The Aonach Tailteann – the Tailteann Games – were said to have been instituted almost two thousand years before the birth of Christ, making them over a thousand years older than the ancient games staged in Olympia, Greece, which were revived in modern times as the world Olympic Games.
The Aonach (also spelt Oenach) sites were monument complexes where great annual assemblies were held. There were several of them, but the twelfth century Lebor na hUidre (Book of the Dun Cow) tells us about the principal sites:
There are fifty hills [mounds] at each Oenach of these: fifty hills at Oenach Cruachan, fifty hills at Oenach Talten, and fifty at Oenach in Broga.[1]
These three oenach sites correspond with the monument complexes at Rathcroghan, Co. Roscommon, Teltown, Co. Meath and Brú na Bóinne, Co. Meath. Brú na Bóinne is the most famous monument site, containing the largest passage-tombs in Ireland and the greatest concentration of Late Neolithic henge monuments in Ireland. However, its assembly traditions are muted, and belong to the distant past.

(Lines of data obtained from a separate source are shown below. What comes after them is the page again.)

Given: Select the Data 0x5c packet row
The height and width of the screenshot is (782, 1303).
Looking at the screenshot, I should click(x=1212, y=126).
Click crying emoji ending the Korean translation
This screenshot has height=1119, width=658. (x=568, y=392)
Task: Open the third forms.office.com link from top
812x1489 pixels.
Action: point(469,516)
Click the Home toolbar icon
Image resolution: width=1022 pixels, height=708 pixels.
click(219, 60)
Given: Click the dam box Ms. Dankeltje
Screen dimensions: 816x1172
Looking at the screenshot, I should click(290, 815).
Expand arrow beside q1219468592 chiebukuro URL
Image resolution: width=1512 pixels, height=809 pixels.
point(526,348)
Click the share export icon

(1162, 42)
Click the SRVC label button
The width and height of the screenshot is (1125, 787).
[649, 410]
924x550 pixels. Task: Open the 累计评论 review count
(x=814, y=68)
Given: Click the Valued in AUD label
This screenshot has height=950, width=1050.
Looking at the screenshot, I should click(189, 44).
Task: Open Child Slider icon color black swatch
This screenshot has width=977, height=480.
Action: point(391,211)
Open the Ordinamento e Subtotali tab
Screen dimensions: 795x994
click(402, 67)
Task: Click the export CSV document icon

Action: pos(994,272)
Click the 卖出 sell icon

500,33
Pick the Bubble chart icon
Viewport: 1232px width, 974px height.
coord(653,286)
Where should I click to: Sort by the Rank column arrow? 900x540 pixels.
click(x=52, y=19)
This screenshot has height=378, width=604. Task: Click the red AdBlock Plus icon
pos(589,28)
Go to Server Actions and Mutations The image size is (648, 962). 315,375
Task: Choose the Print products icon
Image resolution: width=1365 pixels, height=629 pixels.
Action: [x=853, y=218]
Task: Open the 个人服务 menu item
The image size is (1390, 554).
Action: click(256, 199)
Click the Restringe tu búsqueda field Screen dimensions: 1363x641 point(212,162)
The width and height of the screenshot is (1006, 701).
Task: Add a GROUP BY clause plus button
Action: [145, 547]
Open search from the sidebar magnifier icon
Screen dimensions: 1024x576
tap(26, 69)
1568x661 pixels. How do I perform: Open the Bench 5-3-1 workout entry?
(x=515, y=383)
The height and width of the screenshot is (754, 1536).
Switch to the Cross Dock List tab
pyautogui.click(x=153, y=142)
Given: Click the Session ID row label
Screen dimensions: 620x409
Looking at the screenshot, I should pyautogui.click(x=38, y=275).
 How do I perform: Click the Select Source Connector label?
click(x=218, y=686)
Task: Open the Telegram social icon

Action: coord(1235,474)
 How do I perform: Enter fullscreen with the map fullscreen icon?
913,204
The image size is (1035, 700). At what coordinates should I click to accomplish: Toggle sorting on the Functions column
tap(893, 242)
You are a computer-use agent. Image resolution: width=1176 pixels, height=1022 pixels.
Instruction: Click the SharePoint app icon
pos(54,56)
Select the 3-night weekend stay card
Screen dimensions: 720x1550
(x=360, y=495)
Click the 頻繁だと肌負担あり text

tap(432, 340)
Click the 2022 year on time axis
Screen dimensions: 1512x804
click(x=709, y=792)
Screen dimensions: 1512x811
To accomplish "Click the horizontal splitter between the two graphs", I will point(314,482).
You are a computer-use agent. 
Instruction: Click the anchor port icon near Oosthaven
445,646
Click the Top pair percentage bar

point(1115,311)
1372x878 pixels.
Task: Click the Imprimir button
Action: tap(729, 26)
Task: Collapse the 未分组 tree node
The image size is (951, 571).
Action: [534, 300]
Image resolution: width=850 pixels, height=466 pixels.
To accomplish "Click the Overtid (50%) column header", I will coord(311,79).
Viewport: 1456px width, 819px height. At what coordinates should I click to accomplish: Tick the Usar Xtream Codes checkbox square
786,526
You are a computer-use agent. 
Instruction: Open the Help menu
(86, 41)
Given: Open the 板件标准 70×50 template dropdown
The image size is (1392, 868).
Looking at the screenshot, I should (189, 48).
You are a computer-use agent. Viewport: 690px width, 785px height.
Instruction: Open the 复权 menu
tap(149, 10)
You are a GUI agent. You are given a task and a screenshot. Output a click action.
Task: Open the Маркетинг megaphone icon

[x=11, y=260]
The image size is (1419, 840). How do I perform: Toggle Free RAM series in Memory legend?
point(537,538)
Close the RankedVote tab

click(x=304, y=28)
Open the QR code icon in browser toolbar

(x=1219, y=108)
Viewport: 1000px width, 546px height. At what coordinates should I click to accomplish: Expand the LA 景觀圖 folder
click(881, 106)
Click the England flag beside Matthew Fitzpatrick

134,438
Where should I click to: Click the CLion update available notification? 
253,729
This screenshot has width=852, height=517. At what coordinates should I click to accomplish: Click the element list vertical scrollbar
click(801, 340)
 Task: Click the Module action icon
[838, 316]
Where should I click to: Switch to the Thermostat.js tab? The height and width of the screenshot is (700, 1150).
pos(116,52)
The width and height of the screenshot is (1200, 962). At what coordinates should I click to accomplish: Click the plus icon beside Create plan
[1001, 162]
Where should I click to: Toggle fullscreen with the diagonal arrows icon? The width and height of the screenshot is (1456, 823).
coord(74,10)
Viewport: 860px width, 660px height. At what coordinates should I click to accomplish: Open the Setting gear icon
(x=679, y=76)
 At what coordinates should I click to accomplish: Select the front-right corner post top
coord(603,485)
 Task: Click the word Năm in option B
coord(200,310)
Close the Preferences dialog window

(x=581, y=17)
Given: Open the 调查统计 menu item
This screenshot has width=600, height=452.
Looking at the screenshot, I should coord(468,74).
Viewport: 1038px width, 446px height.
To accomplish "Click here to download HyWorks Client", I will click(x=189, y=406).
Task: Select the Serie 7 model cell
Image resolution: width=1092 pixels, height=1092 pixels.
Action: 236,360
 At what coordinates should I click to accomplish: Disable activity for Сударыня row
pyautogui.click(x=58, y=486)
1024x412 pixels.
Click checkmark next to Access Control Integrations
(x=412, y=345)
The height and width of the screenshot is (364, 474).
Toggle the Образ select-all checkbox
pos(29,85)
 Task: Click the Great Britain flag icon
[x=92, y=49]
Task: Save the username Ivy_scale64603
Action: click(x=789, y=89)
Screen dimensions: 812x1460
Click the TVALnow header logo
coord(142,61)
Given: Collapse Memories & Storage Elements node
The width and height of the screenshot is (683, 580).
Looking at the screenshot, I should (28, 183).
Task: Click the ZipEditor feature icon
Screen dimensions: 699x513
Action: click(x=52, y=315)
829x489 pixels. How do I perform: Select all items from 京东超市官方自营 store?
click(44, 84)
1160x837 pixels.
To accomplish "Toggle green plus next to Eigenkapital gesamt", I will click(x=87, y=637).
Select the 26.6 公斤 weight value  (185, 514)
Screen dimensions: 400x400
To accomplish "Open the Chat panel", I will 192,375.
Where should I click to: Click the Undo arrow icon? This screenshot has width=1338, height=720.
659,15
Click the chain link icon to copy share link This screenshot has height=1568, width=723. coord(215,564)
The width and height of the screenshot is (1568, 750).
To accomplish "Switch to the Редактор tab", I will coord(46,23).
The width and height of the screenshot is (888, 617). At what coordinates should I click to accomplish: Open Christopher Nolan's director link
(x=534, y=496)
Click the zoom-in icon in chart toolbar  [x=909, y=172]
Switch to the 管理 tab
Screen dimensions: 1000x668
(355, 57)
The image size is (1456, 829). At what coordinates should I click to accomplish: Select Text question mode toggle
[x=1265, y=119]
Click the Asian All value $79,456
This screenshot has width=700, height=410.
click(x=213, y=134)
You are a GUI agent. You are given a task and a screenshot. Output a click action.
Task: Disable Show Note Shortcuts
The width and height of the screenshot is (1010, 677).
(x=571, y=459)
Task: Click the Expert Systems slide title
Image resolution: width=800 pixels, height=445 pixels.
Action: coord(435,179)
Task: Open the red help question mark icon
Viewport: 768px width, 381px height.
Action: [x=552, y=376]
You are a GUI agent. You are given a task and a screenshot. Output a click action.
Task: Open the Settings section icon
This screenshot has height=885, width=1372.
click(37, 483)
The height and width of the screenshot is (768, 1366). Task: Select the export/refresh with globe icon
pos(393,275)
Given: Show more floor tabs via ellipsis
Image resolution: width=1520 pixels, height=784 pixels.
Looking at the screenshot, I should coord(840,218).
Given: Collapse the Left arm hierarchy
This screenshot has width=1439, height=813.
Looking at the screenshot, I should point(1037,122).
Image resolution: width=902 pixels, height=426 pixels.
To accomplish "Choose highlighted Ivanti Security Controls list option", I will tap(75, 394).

Teltown (Tailtiu/Tailteann), on the other hand, is enormously important because the annual games or celebrations there seem to have continued for centuries and perhaps millennia.[2]
Teltown is located beside a bend in the River Blackwater, a tributary of the River Boyne (see photo at the top of this article). There are prehistoric monuments there, but not nearly as many or as impressively large as at Brú na Bóinne.
The earliest attestation of the great National Games at Teltown in the manuscripts written in the Middle Ages suggest their origin was associated with the death and burial of Queen Tailte, wife of King Eochaidh Mac Erc, the last Fir Bolg king of Ireland. Tailte was also the foster-mother of the Tuatha Dé Danann deity, Lugh Samildánach[3] (also called Lugh Lámhfada[4]). In fact, it was Lugh who instituted the Teltown Games in honour of his foster-mother after her passing.
[Tailte] was the learned daughter of Mag Mór, a distinguished king of Spain, who reigned in the nineteenth century before the Incarnation; and her husband, Eochaidh (Aughy), was slain in the historic Battle of Moytura, fought between the Firbolgs and the invading colony of Tuatha Dé Danann, on the plains of Cong, in County Mayo, in 1896 B.C.[5]
Nally tells us that the famous Olympian Games, which he said were ‘but a pale reflex of those at Tailteann’, would not be inaugurated until more than four centuries after ‘Lugh Lámhfada summoned ‘all the men of Erinn’ to celebrate the Tailteann ceremonies on the plains of Royal Meath’.[6]
The festival celebrating the ripening of grain, which probably had its origins in deep prehistory, was known as Lughnasa,[7] and that’s when many of the Aonachs were held, including at Tailteann. The name Lughnasa derives from the násad (assembly or festive gathering) of Lugh, who inaugurated the games in honour of his foster mother.
Nally informs us that the institution of an Aonach arose from the burial at that location of ‘some great or renowned personage’ and a national assembly was called together, usually on the order of the king, to celebrate the funeral rites of the deceased. The king also availed of the gathering to improve the established laws of Ireland.[8] The assemblies were attended by all the vassal kings, chiefs, nobles and ‘vast multitudes of people’ from all parts of Ireland.[9]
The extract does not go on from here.